I spent years believing that leadership meant being the smartest person in the room – not in a loud obnoxious way, but in a grinding, prove-it-through-competence way.
I would prepare obsessively, arrive with answers and make sure that no one could ask me a question I had not already thought through.
And for a long time, I thought the approach was working; but it wasn’t.
What I was actually doing was shutting the room down.
When a founder always has the answer, the team stops offering theirs. When the leader speaks first, the conversation narrows.
And when competence becomes the primary currency of your leadership, you end up surrounded by people who defer to you. The ones who would challenge you, contribute, and push the business further stop showing up.
The shift that mattered most was learning a new posture.
I learned to lead with curiosity.
Here is where most technically minded founders (myself included) get it half right.
We are naturally curious about problems; we love to analyse and solve; curiosity about problems is valuable, but incomplete.
The curiosity that changes leadership is curiosity about people.
“Why does this person see the situation differently?”
“What experience are they drawing from that I have not considered?”
“What would they do if they felt completely free to act on their own judgment?”
Questions about people don’t come naturally to every founder, they certainly didn’t come naturally to me.
When a founder leads with curiosity, the room opens up.
People get excited and contribute more freely.
They share the idea they were holding back,
the concern they were afraid to voice,
the perspective they assumed no one wanted to hear.
That openness is a valuable competitive advantage.
The collective intelligence of a team that feels safe to think out loud will always exceed the individual brilliance of a founder who insists on thinking alone.
I’ve watched the shift happen in my own business, and the difference is unbelievable.
The leader who asks genuine questions builds the kind of trust that makes people want to bring their best thinking every day.
I’ve learned that when I direct my curiosity towards the people around me, to genuinely comprehend, the quality of every conversation, every decision, and every relationship improves.
Most people treat curiosity as a character trait, something you either have or you don't, like optimism or introversion.
I see it differently.
Curiosity, in its most powerful form, is a discipline,
a daily practice,
a choice you make in the moments where your instinct is to speak, to solve, to demonstrate what you know, and instead, you ask.
The change begins with language.
Lead with “Help me understand” instead of “Here’s what I think.”
When a challenge comes, respond with a question: “What would you do?”
I send myself e-mails in the middle of the night with questions I cannot yet articulate. I study the people I work with to understand them.

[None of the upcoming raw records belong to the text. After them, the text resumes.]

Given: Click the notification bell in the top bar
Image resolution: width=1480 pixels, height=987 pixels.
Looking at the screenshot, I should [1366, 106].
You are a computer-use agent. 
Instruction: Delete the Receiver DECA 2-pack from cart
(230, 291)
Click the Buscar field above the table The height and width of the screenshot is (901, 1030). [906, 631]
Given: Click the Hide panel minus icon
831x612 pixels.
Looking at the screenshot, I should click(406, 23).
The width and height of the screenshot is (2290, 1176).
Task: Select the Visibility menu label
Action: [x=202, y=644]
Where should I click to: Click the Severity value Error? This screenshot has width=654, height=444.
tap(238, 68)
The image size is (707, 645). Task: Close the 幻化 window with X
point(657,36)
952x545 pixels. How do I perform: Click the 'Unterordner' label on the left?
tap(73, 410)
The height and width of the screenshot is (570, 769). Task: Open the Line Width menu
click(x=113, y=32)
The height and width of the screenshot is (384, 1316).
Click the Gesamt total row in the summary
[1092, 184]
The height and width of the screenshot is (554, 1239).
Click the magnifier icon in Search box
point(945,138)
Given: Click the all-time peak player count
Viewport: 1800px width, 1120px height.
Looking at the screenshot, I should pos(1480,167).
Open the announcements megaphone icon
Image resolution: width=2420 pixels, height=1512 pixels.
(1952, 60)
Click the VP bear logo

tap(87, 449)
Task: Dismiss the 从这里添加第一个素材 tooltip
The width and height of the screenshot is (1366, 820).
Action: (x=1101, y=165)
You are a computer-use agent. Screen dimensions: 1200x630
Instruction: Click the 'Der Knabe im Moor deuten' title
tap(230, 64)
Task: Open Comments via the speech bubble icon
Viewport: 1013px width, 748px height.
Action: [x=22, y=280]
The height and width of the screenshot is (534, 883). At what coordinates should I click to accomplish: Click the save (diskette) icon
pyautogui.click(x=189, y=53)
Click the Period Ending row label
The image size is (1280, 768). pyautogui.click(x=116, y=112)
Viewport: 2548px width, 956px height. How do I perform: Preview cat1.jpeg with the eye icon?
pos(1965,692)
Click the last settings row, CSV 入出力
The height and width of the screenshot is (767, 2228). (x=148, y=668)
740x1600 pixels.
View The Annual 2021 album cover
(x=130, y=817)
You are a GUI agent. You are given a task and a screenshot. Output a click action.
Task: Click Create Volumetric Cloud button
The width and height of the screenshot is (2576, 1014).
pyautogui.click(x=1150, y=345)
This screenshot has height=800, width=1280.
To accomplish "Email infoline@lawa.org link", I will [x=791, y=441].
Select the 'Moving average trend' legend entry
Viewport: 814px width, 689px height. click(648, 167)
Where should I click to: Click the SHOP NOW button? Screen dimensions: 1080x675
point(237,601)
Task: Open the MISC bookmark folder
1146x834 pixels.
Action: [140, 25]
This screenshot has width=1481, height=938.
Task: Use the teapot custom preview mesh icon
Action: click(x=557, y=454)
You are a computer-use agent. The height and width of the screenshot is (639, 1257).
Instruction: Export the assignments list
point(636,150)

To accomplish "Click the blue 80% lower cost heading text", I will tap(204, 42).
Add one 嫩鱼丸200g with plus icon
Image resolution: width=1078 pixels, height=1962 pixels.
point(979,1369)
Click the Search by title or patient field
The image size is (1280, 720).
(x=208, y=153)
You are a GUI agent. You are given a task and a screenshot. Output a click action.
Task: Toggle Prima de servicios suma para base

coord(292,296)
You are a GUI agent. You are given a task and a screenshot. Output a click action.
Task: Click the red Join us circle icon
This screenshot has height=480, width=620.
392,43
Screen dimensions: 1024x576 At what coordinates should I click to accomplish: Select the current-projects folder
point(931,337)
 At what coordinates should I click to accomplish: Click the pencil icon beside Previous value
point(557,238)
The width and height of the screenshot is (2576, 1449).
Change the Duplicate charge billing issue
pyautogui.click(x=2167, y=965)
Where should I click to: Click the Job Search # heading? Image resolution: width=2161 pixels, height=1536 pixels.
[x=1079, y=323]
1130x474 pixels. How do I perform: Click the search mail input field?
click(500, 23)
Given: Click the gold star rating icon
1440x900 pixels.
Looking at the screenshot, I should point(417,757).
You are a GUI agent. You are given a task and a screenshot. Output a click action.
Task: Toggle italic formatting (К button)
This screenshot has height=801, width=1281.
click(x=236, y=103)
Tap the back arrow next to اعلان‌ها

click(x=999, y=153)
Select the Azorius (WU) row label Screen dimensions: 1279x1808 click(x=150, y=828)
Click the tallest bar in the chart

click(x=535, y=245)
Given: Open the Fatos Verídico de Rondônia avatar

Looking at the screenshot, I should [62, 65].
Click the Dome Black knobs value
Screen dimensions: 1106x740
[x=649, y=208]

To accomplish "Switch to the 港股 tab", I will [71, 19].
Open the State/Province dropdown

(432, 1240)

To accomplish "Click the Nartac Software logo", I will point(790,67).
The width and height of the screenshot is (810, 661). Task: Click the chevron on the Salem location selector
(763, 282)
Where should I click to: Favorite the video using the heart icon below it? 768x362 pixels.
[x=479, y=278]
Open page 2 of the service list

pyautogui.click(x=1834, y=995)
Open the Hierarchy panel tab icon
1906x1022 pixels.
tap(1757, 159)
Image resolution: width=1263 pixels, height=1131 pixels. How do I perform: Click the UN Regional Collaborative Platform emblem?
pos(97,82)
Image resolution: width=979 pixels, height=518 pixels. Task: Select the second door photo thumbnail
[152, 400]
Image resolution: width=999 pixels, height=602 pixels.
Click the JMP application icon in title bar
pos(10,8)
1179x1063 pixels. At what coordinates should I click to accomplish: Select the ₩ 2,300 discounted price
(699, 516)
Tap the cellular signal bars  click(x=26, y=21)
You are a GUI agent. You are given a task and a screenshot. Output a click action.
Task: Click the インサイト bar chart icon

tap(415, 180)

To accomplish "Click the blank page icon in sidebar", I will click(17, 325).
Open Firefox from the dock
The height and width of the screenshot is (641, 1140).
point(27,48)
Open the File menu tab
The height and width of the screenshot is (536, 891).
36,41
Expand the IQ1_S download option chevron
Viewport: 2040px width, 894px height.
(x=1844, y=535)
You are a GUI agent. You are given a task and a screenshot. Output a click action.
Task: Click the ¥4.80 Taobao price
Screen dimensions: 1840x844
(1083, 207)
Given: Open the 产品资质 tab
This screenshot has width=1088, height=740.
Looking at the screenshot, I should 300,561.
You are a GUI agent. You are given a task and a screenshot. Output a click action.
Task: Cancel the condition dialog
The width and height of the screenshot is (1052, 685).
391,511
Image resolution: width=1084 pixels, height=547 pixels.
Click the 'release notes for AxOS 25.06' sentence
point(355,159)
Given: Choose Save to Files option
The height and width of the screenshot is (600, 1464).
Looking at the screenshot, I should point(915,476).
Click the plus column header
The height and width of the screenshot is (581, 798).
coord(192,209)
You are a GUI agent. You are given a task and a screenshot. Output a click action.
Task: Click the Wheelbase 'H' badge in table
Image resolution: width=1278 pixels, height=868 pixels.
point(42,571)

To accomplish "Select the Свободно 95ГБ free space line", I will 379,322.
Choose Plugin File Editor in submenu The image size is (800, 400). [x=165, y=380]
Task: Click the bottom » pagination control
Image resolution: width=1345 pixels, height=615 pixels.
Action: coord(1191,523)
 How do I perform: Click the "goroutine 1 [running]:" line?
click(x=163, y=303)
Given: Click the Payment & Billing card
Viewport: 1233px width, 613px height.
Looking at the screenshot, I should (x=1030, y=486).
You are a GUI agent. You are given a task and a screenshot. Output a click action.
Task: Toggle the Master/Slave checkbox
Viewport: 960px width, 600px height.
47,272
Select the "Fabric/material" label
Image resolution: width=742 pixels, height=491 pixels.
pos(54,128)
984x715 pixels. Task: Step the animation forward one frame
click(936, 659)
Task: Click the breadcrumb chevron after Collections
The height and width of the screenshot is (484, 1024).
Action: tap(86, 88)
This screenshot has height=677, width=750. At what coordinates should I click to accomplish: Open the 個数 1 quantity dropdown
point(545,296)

Asking questions and studying people don’t come naturally to someone whose entire identity was built around having answers. I’ve built the habits deliberately and uncomfortably, because I’ve seen what the habits produce.
And what the habits produce is worth every hour of discomfort.
The shifts are small and feel uncomfortable at first, especially if, like me, you’ve spent a career building credibility through competence.
But the impact is large.
The shifts change
how your team experiences you,
what people are willing to say in your presence,
and, over time, the entire culture of your organisation.
I’m still learning to lead this way, still catching myself when the old instinct to prove my competence takes over, still practising the discipline of asking before telling.
What I know for certain: the strongest teams I’ve ever seen were led by the most curious person in the room.
Curiosity is one of the sharpest tools in a leader’s kit.
And the founder who learns to wield curiosity deliberately, and consistently, will build something individual brilliance alone could never reach.
Start asking.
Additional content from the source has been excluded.